» **TASK PROMPT**
Start at the line with "Iniciar sesión (1071, 790)" in the records below, stop at the line with "Parque Ribeirinho de", and return every line in that span exactly, the two end lines included.

» **RECORDS PROVIDED**
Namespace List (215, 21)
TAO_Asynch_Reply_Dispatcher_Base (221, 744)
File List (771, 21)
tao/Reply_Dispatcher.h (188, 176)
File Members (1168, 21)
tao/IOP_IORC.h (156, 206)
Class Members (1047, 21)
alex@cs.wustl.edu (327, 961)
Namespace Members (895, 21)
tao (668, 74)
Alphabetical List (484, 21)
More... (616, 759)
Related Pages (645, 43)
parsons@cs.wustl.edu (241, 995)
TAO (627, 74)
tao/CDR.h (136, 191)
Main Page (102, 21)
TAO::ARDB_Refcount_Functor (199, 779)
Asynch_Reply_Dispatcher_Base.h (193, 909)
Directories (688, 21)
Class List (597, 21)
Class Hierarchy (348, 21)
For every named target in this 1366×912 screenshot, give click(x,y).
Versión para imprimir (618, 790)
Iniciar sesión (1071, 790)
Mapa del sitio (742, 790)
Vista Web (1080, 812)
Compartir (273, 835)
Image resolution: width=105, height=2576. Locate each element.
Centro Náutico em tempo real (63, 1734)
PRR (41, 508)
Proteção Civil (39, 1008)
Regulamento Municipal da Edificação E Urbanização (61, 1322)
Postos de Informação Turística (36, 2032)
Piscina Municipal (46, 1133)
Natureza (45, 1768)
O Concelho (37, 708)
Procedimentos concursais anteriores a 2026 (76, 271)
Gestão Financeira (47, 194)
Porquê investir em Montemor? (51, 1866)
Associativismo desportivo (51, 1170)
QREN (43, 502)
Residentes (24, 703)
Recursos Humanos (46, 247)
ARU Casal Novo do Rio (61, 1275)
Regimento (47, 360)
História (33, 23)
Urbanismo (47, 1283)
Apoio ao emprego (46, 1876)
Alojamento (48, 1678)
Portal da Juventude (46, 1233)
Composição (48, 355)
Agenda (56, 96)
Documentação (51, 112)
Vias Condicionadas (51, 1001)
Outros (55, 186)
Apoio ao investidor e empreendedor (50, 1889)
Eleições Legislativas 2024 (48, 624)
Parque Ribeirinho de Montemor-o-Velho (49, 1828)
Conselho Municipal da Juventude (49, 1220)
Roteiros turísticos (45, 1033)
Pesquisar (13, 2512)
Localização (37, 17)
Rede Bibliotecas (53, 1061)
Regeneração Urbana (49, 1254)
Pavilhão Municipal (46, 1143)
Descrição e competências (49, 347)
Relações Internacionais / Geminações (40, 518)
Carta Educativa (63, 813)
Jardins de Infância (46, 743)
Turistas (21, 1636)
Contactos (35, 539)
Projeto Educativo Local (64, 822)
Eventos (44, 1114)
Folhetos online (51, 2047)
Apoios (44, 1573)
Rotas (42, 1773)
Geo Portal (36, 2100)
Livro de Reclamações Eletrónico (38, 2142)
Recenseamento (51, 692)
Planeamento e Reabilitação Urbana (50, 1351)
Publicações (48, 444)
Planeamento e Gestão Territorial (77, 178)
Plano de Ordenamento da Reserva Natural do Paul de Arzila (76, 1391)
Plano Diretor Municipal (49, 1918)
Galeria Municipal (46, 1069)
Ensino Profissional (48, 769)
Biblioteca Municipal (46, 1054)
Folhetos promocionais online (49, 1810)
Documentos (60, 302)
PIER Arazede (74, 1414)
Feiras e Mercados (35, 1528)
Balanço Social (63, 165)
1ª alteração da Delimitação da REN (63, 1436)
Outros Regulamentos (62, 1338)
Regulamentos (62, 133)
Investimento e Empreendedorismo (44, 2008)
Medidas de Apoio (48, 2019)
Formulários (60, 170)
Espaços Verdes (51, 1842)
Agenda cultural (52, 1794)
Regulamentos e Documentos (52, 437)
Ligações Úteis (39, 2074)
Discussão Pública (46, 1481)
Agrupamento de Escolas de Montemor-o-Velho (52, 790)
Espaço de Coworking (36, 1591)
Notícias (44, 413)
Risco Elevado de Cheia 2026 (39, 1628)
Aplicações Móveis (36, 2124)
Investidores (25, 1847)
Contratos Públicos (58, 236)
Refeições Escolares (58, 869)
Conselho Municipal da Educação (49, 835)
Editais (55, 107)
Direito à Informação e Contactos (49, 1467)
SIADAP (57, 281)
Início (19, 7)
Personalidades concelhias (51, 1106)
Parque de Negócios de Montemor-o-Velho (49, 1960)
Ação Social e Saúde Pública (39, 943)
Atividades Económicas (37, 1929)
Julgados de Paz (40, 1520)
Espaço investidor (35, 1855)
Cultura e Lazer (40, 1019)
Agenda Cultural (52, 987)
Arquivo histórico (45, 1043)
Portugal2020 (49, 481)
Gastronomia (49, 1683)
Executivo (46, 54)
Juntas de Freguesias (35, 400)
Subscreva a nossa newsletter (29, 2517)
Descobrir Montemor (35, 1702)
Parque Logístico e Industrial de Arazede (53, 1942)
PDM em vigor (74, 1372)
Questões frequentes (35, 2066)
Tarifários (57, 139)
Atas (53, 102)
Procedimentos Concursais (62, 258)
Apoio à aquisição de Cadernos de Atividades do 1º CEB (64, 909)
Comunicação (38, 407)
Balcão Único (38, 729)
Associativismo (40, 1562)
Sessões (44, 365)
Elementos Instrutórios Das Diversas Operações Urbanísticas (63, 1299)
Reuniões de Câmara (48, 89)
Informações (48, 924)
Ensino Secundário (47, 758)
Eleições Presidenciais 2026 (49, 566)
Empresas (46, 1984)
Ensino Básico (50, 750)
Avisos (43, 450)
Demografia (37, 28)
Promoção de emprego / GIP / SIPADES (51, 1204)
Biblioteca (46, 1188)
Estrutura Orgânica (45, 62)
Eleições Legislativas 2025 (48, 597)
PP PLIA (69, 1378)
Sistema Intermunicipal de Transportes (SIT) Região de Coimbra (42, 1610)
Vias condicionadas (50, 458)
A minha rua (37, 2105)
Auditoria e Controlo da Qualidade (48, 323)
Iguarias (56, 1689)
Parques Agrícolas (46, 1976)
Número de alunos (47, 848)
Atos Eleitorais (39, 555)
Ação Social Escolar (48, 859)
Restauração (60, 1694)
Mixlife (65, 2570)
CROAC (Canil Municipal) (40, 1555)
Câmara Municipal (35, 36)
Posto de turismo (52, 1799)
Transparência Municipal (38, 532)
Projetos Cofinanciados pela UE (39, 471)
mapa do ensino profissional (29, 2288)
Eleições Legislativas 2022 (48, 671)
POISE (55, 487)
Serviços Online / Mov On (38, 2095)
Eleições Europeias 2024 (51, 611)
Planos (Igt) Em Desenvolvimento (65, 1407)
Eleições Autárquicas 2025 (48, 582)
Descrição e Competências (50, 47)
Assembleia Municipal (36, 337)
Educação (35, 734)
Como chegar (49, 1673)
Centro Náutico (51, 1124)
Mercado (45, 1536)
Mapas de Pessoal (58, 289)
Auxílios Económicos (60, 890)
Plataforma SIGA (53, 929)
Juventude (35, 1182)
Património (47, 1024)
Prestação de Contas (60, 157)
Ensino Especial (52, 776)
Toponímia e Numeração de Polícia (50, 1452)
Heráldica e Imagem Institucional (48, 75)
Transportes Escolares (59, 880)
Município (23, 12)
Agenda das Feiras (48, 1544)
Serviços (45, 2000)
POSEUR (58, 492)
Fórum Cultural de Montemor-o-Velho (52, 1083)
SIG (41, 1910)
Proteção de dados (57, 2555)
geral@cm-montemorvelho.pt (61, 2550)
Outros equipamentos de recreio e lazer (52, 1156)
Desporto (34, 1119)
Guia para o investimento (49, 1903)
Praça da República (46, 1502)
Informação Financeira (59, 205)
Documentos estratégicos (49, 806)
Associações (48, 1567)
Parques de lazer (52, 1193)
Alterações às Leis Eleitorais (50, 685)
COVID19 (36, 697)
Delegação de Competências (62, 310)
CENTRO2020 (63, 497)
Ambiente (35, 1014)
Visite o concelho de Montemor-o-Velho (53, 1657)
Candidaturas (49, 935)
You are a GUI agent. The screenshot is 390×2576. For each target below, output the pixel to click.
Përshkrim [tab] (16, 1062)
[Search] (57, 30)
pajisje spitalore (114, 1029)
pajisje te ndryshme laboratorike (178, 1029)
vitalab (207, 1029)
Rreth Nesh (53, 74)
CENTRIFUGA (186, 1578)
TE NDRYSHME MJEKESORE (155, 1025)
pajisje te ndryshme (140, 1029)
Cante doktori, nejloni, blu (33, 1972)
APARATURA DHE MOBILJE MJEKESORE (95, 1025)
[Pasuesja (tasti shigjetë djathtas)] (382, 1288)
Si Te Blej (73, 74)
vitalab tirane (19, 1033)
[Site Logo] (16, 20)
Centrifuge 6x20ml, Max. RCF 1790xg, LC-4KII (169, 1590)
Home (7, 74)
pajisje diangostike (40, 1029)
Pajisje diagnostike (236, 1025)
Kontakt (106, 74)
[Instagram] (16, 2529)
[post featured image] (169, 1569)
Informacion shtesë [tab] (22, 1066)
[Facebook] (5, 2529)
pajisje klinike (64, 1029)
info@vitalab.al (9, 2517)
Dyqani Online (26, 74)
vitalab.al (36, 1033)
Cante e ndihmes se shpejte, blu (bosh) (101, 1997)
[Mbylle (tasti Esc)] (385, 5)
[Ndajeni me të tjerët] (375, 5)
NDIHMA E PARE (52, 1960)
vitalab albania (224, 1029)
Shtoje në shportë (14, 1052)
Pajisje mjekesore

» **SOLUTION TO THE PROBLEM**
Iniciar sesión (1071, 790)
Mapa del sitio (742, 790)
Vista Web (1080, 812)
Compartir (273, 835)
Image resolution: width=105, height=2576. Locate each element.
Centro Náutico em tempo real (63, 1734)
PRR (41, 508)
Proteção Civil (39, 1008)
Regulamento Municipal da Edificação E Urbanização (61, 1322)
Postos de Informação Turística (36, 2032)
Piscina Municipal (46, 1133)
Natureza (45, 1768)
O Concelho (37, 708)
Procedimentos concursais anteriores a 2026 (76, 271)
Gestão Financeira (47, 194)
Porquê investir em Montemor? (51, 1866)
Associativismo desportivo (51, 1170)
QREN (43, 502)
Residentes (24, 703)
Recursos Humanos (46, 247)
ARU Casal Novo do Rio (61, 1275)
Regimento (47, 360)
História (33, 23)
Urbanismo (47, 1283)
Apoio ao emprego (46, 1876)
Alojamento (48, 1678)
Portal da Juventude (46, 1233)
Composição (48, 355)
Agenda (56, 96)
Documentação (51, 112)
Vias Condicionadas (51, 1001)
Outros (55, 186)
Apoio ao investidor e empreendedor (50, 1889)
Eleições Legislativas 2024 (48, 624)
Parque Ribeirinho de Montemor-o-Velho (49, 1828)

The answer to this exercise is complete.